** Start Records for this exercise **

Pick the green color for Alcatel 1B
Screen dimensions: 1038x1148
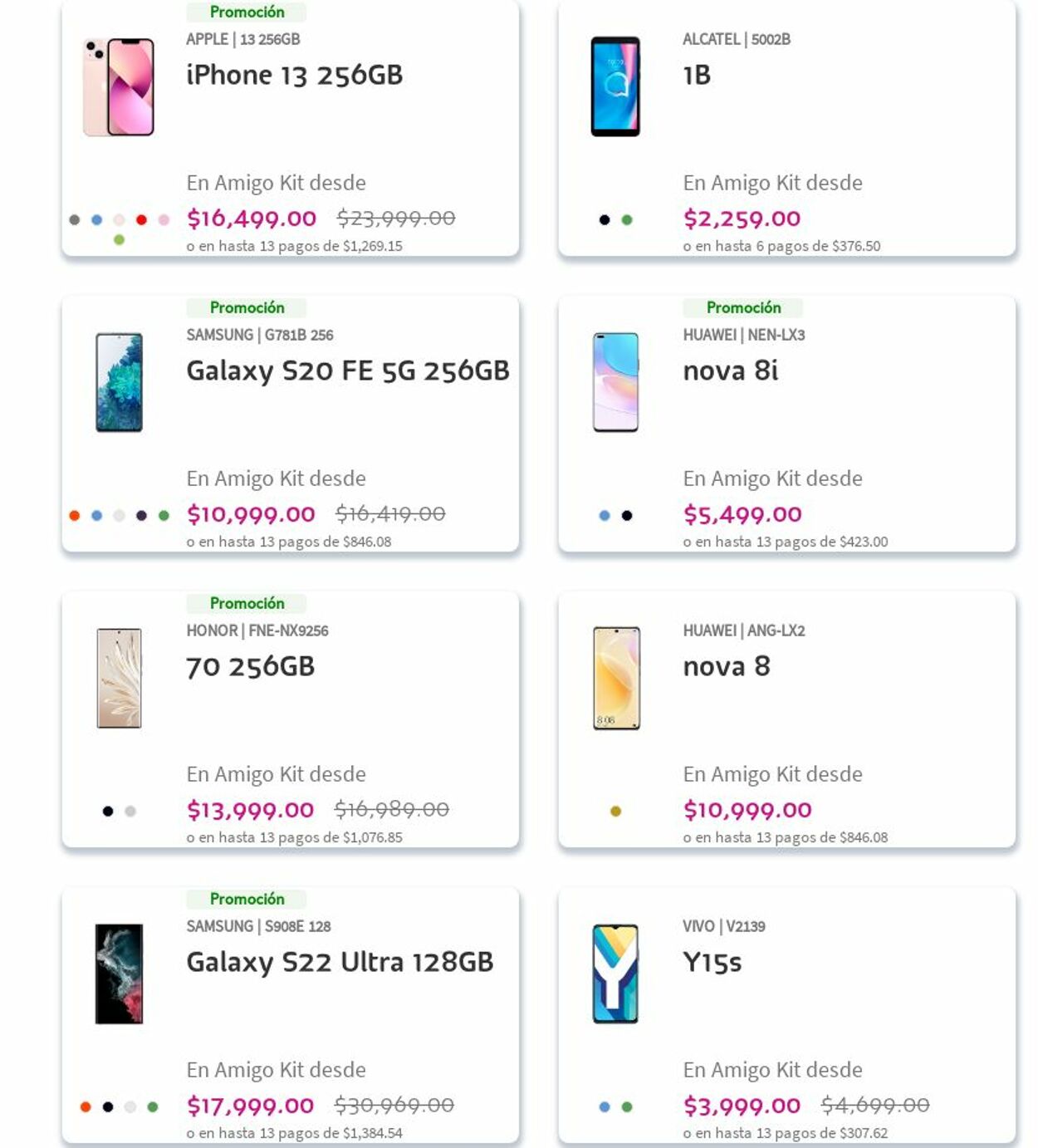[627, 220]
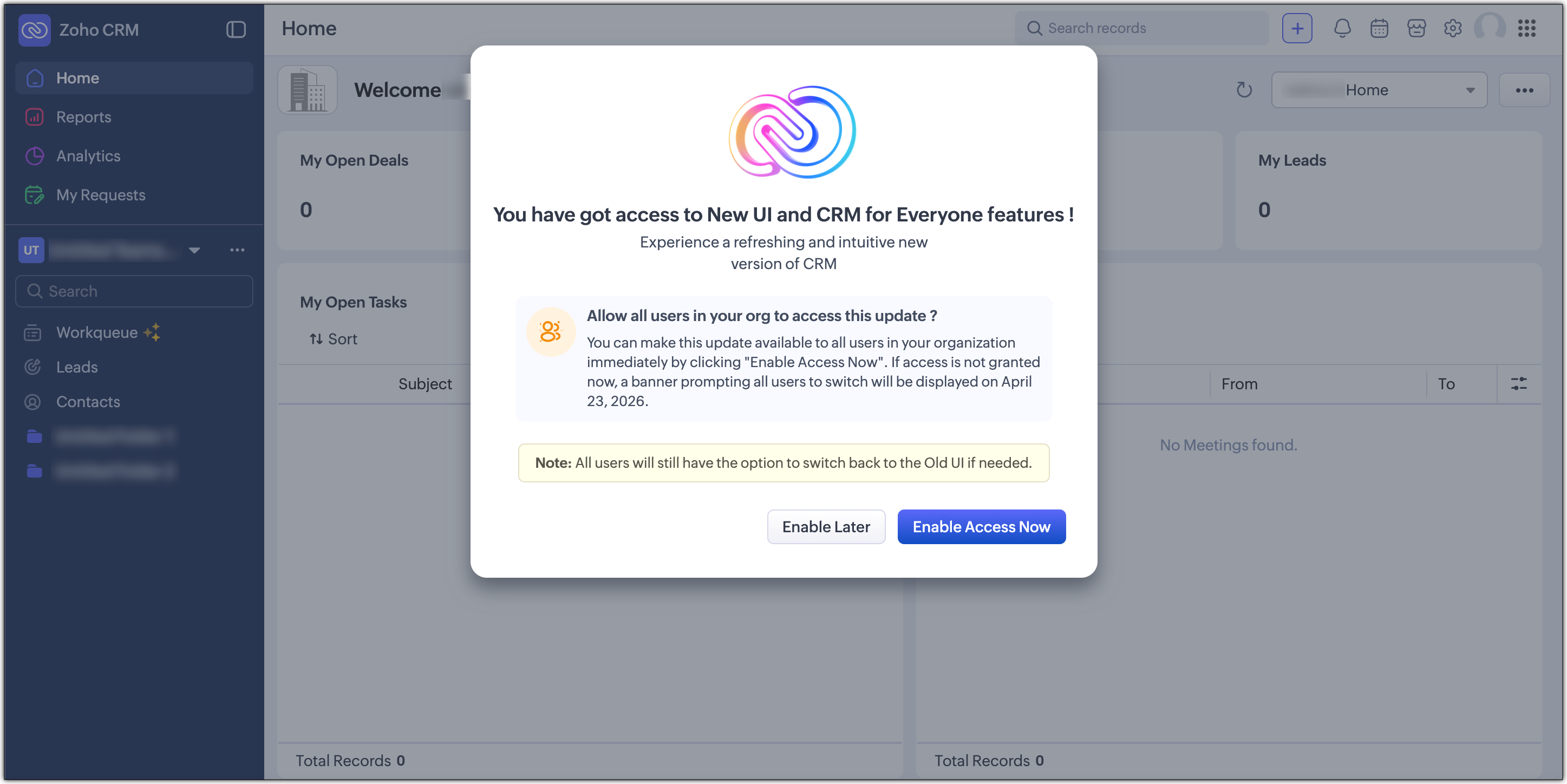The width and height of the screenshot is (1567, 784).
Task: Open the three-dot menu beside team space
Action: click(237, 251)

** End Records for this exercise **

▶ **Exercise instructions**
Can you give every line of the entries above as a JSON list of strings, one string per line and no blank lines? Leave the pictures out.

▶ **The output**
[
  "Pick the green color for Alcatel 1B",
  "Screen dimensions: 1038x1148",
  "[627, 220]",
  "The width and height of the screenshot is (1567, 784).",
  "Task: Open the three-dot menu beside team space",
  "Action: click(237, 251)"
]